I have a Windows 10 OS on my computer (desk top), i.e. "ABS Summoner - Ryzen 5 3600 - Radeon RX 590 - 16GB DDR4 3000MHz - 512GB SSD - Gaming Desktop PC" with "ViewSonic VX3216-SCMH-W 32 Inch 1080p 1800R Curved Monitor with Dual Speakers HDMI DVI and VGA" and Windows 10 Home 64-bit. I'm enjoying this!

It does not have anything permitting me to put in some DVDs so I purchased an "External ODD & HDD Device" (Power Supply: DC 5V) made in China. On the back it states "class 1 laser product laser KLEEE1" and is "...tested to comply with FC standards for home or office use..." In using this I am finding that it is selective which DVDs it will play and I have no idea what the deciding feature is. Some of my "bought" DVDs work; some don't! Some of the DVD-RW I created years ago work; some don't. I'm puzzled!

Can anyone help me with this? I especially wanted to play certain of my favorite movies, i.e. one being "Shenandoah" wih James Stewart and this device doesn't even recognize it when it is loaded into it. Should I get a different "external device"...one that will play all DVDs?


----------



## backwoodsman7 (Mar 22, 2007)

Is there any visible dirt, fingerprints, scratches, etc. on the DVDs that won't play? Sometimes a little doesn't matter, and sometimes it'll keep it from playing.

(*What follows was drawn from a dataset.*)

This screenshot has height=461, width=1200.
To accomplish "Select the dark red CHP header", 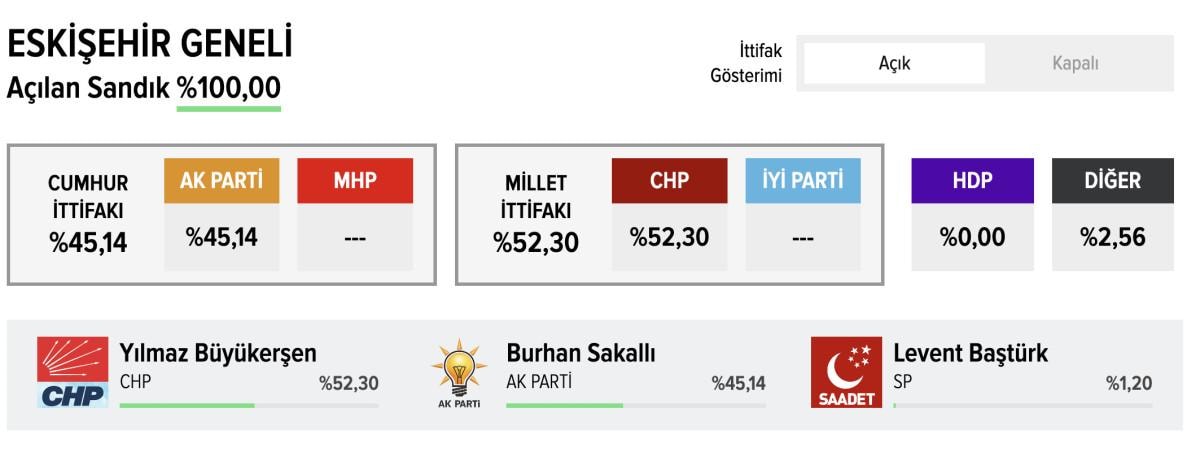I will coord(669,181).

It's also possible it's just a really cheap DVD drive that doesn't work very well.


----------



## motdaugrnds (Jul 3, 2002)

It is a cheap one alright; just never ordered one before so had no idea what to get. Checked the DVDs that it would not recognize could not find any print/smudge/anything on it; also the same DVDs play fine on my son's PC (having its own dvd drive), still would not play on this external one of mine.


----------



## backwoodsman7 (Mar 22, 2007)

Well, I'd send that one back if you can.

Normally I'd suggest installing a DVD drive inside the computer, but it looks like yours has no provision for mounting one, even though there's plenty of empty space. "Gaming" stuff is usually more form than function. So I guess you're stuck with an external. Anything with a brand name you've heard of will probably work fine.


----------



## sniper69 (Sep 23, 2007)

backwoodsman7 said:


> Well, I'd send that one back if you can.
> 
> Normally I'd suggest installing a DVD drive inside the computer, but it looks like yours has no provision for mounting one, even though there's plenty of empty space. "Gaming" stuff is usually more form than function. So I guess you're stuck with an external. Anything with a brand name you've heard of will probably work fine.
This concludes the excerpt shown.